Collected data:

+ + +

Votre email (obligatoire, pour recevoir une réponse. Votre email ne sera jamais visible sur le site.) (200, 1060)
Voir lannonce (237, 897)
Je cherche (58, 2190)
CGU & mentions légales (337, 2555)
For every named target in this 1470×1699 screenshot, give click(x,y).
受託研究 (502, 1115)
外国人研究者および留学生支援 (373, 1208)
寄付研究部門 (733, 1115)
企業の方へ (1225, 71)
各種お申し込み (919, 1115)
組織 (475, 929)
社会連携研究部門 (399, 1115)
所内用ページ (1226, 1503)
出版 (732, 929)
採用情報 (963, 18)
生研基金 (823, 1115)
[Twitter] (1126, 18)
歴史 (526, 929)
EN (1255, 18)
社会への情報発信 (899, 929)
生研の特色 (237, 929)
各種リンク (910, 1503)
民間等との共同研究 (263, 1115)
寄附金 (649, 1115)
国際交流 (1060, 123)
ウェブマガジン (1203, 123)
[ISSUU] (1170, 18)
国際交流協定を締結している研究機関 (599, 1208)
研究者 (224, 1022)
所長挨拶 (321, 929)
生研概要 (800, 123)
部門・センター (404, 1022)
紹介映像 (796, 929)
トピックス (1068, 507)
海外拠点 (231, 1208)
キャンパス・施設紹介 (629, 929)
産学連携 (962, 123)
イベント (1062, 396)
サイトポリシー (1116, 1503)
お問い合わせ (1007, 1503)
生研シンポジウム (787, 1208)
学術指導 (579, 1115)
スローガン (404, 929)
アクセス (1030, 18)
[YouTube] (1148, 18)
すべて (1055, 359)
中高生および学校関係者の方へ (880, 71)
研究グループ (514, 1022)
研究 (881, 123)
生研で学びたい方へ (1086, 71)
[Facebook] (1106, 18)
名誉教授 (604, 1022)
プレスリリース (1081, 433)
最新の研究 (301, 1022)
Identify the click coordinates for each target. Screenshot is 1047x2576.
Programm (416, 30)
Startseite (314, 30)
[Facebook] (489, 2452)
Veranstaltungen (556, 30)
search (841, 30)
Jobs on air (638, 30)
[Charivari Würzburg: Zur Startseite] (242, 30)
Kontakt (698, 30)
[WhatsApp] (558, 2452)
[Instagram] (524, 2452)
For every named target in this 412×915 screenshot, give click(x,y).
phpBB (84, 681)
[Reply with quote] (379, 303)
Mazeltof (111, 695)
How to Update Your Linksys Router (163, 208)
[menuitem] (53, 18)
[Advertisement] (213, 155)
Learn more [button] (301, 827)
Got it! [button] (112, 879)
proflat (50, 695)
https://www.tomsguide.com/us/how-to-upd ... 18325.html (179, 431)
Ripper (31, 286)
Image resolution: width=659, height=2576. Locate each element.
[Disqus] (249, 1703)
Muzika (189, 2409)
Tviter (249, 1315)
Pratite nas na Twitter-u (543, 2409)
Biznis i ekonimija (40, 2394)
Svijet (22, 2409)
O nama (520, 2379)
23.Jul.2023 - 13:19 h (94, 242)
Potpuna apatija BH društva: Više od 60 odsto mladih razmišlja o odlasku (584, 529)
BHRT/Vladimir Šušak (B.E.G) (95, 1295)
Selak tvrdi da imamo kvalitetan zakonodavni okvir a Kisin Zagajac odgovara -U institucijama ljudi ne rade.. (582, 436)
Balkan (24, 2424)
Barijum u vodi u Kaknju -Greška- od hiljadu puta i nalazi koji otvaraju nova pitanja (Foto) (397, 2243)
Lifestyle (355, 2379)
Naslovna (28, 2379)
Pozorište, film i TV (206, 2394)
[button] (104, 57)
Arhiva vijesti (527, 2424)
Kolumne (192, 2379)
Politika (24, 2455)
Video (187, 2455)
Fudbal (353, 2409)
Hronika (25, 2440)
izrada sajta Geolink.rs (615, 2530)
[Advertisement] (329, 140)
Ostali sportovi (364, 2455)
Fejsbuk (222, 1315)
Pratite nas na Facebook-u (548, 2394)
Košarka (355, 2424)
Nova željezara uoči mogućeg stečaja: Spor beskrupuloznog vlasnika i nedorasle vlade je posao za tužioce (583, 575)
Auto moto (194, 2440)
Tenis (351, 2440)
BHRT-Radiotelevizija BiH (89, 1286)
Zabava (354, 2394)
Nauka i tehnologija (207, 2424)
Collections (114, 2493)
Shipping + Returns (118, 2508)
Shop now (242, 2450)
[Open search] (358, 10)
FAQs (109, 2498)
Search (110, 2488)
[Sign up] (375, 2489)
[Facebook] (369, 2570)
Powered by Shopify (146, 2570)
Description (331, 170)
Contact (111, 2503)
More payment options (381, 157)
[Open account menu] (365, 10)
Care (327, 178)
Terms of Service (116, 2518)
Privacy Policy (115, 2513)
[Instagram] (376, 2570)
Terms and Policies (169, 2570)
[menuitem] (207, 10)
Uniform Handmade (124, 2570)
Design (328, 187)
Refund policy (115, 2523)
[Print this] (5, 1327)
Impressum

+ + +

**About this task**
Line by line, set the records above down again exactly.

**Response to this task**
Votre email (obligatoire, pour recevoir une réponse. Votre email ne sera jamais visible sur le site.) (200, 1060)
Voir lannonce (237, 897)
Je cherche (58, 2190)
CGU & mentions légales (337, 2555)
For every named target in this 1470×1699 screenshot, give click(x,y).
受託研究 (502, 1115)
外国人研究者および留学生支援 (373, 1208)
寄付研究部門 (733, 1115)
企業の方へ (1225, 71)
各種お申し込み (919, 1115)
組織 (475, 929)
社会連携研究部門 (399, 1115)
所内用ページ (1226, 1503)
出版 (732, 929)
採用情報 (963, 18)
生研基金 (823, 1115)
[Twitter] (1126, 18)
歴史 (526, 929)
EN (1255, 18)
社会への情報発信 (899, 929)
生研の特色 (237, 929)
各種リンク (910, 1503)
民間等との共同研究 (263, 1115)
寄附金 (649, 1115)
国際交流 (1060, 123)
ウェブマガジン (1203, 123)
[ISSUU] (1170, 18)
国際交流協定を締結している研究機関 (599, 1208)
研究者 (224, 1022)
所長挨拶 (321, 929)
生研概要 (800, 123)
部門・センター (404, 1022)
紹介映像 (796, 929)
トピックス (1068, 507)
海外拠点 (231, 1208)
キャンパス・施設紹介 (629, 929)
産学連携 (962, 123)
イベント (1062, 396)
サイトポリシー (1116, 1503)
お問い合わせ (1007, 1503)
生研シンポジウム (787, 1208)
学術指導 (579, 1115)
スローガン (404, 929)
アクセス (1030, 18)
[YouTube] (1148, 18)
すべて (1055, 359)
中高生および学校関係者の方へ (880, 71)
研究グループ (514, 1022)
研究 (881, 123)
生研で学びたい方へ (1086, 71)
[Facebook] (1106, 18)
名誉教授 (604, 1022)
プレスリリース (1081, 433)
最新の研究 (301, 1022)
Identify the click coordinates for each target. Screenshot is 1047x2576.
Programm (416, 30)
Startseite (314, 30)
[Facebook] (489, 2452)
Veranstaltungen (556, 30)
search (841, 30)
Jobs on air (638, 30)
[Charivari Würzburg: Zur Startseite] (242, 30)
Kontakt (698, 30)
[WhatsApp] (558, 2452)
[Instagram] (524, 2452)
For every named target in this 412×915 screenshot, give click(x,y).
phpBB (84, 681)
[Reply with quote] (379, 303)
Mazeltof (111, 695)
How to Update Your Linksys Router (163, 208)
[menuitem] (53, 18)
[Advertisement] (213, 155)
Learn more [button] (301, 827)
Got it! [button] (112, 879)
proflat (50, 695)
https://www.tomsguide.com/us/how-to-upd ... 18325.html (179, 431)
Ripper (31, 286)
Image resolution: width=659, height=2576. Locate each element.
[Disqus] (249, 1703)
Muzika (189, 2409)
Tviter (249, 1315)
Pratite nas na Twitter-u (543, 2409)
Biznis i ekonimija (40, 2394)
Svijet (22, 2409)
O nama (520, 2379)
23.Jul.2023 - 13:19 h (94, 242)
Potpuna apatija BH društva: Više od 60 odsto mladih razmišlja o odlasku (584, 529)
BHRT/Vladimir Šušak (B.E.G) (95, 1295)
Selak tvrdi da imamo kvalitetan zakonodavni okvir a Kisin Zagajac odgovara -U institucijama ljudi ne rade.. (582, 436)
Balkan (24, 2424)
Barijum u vodi u Kaknju -Greška- od hiljadu puta i nalazi koji otvaraju nova pitanja (Foto) (397, 2243)
Lifestyle (355, 2379)
Naslovna (28, 2379)
Pozorište, film i TV (206, 2394)
[button] (104, 57)
Arhiva vijesti (527, 2424)
Kolumne (192, 2379)
Politika (24, 2455)
Video (187, 2455)
Fudbal (353, 2409)
Hronika (25, 2440)
izrada sajta Geolink.rs (615, 2530)
[Advertisement] (329, 140)
Ostali sportovi (364, 2455)
Fejsbuk (222, 1315)
Pratite nas na Facebook-u (548, 2394)
Košarka (355, 2424)
Nova željezara uoči mogućeg stečaja: Spor beskrupuloznog vlasnika i nedorasle vlade je posao za tužioce (583, 575)
Auto moto (194, 2440)
Tenis (351, 2440)
BHRT-Radiotelevizija BiH (89, 1286)
Zabava (354, 2394)
Nauka i tehnologija (207, 2424)
Collections (114, 2493)
Shipping + Returns (118, 2508)
Shop now (242, 2450)
[Open search] (358, 10)
FAQs (109, 2498)
Search (110, 2488)
[Sign up] (375, 2489)
[Facebook] (369, 2570)
Powered by Shopify (146, 2570)
Description (331, 170)
Contact (111, 2503)
More payment options (381, 157)
[Open account menu] (365, 10)
Care (327, 178)
Terms of Service (116, 2518)
Privacy Policy (115, 2513)
[Instagram] (376, 2570)
Terms and Policies (169, 2570)
[menuitem] (207, 10)
Uniform Handmade (124, 2570)
Design (328, 187)
Refund policy (115, 2523)
[Print this] (5, 1327)
Impressum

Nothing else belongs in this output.